**Assignment**
Set every record down verbatim and omit the pictures.

[Information supplied]

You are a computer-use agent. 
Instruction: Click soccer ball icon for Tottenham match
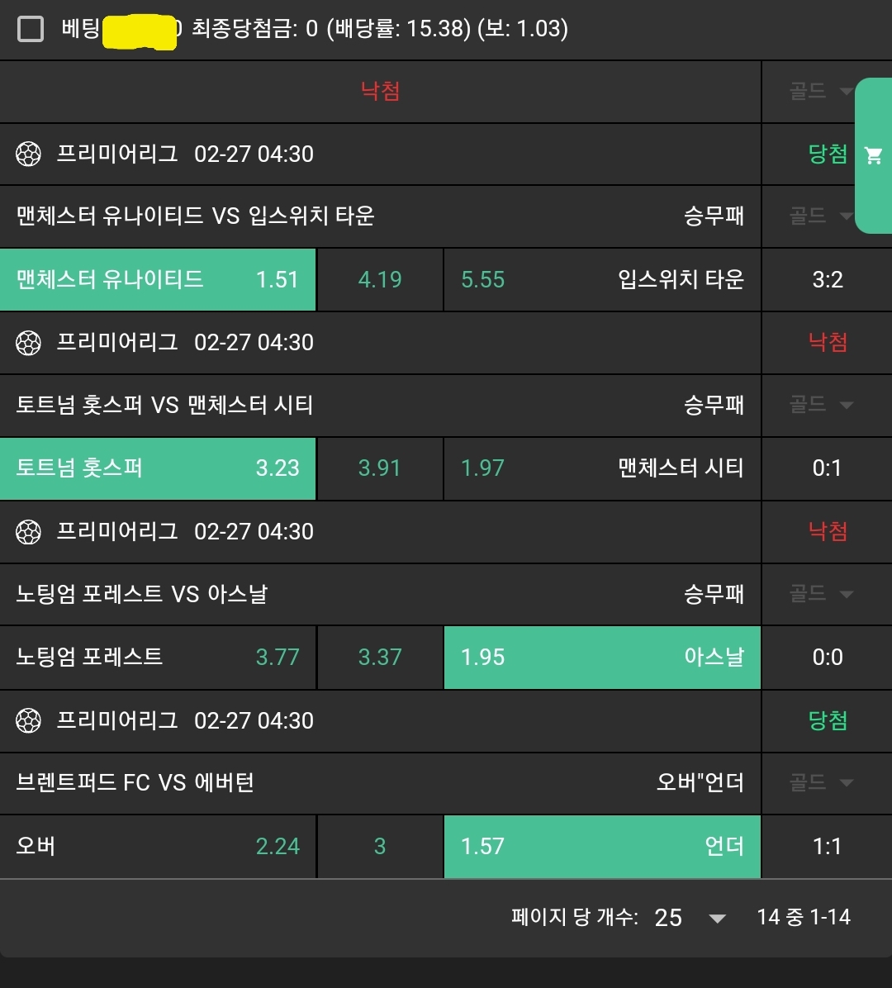tap(29, 343)
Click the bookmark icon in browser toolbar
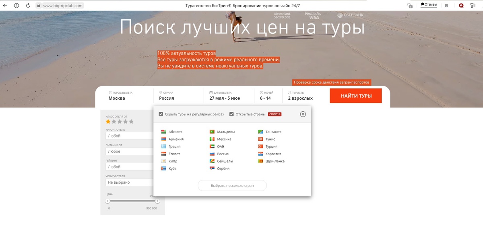 click(446, 6)
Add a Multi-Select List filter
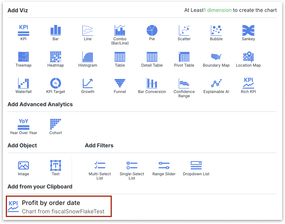285x224 pixels. pyautogui.click(x=100, y=166)
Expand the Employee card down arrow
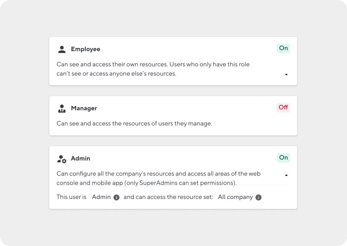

[/Information supplied]

**Written response**
You are a computer-use agent. 
Instruction: Click soccer ball icon for Tottenham match
tap(29, 343)
Click the bookmark icon in browser toolbar
 click(446, 6)
Add a Multi-Select List filter
285x224 pixels. pyautogui.click(x=100, y=166)
Expand the Employee card down arrow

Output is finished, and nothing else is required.